Amy Inspired - Bethany Pierce [114]
How impossible it would be to ask him to come back.
I mentioned the exhibition to Zoë.
“It’s next weekend,” I said.
“It’s upstate New York,” she replied. “Isn’t that like eight hours?”
“Nine and a half,” I answered a little too quickly. I had already MapQuested the drive.
I waited for Zoë to say something. She was halfway through The Fountainhead. She’d been reading impossible books to stay preoccupied; she wasn’t listening to me at all.
“Do you think he actually expects us to come?” I asked her anyway.
“I’m sure he was just being polite.”
I might have written the note off as mere formality if not for a repeat invitation I found in my campus mailbox the following Friday. I’d gone in to clean out my desk, a ceremonial summer duty I hadn’t given two seconds thought until the library mailed me fines for the five overdue books I’d left in my office.
The Humanities Building felt empty despite the business of summer school.

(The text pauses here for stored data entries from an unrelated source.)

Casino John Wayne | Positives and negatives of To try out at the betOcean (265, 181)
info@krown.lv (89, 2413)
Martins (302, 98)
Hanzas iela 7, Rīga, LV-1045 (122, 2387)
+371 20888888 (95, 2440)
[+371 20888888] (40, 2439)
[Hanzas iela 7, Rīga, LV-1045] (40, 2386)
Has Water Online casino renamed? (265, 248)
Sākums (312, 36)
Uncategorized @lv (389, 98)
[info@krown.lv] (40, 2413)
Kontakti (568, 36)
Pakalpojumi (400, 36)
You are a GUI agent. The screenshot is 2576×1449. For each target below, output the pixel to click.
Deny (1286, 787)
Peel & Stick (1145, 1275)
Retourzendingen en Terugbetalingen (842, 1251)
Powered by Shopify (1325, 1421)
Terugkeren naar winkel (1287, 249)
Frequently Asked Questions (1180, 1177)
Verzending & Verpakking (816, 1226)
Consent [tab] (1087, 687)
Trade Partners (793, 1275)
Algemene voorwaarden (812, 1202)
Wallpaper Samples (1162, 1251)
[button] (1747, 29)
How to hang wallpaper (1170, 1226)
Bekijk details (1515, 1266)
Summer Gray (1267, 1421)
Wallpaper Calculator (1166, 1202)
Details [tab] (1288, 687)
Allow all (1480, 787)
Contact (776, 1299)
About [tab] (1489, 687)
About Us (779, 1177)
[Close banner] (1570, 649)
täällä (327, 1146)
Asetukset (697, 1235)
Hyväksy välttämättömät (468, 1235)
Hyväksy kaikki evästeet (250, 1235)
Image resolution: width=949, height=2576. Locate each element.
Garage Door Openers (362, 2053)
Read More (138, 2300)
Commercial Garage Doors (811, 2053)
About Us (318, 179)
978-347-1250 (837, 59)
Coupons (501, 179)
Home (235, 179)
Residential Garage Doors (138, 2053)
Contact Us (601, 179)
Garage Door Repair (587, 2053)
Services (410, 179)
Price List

Everyone ambled, dilatory from the heat, dazed by the shock of air-conditioning. The women had retired their pantyhose and heels for sandals. The more flamboyant professors were wearing Hawaiian-print shirts; even the most reserved undid a button or two at the neck.
In the congested mailbox I found fliers and announcements and student essays turned in too late. I threw the formidable pile on my office floor and left it there the hour it took me to tidy my side of the room. After hunting down the overdue library books, I organized my pens in matching rows and dusted the knickknacks on the windowsill. I carefully ironed out the Cheetos bag with the palm of my hand before taping it front and center on Everett’s wall. He would be gone until July, parading sophomores across London for Summer of Shakespeare. He went every June. Every June I hated him for it.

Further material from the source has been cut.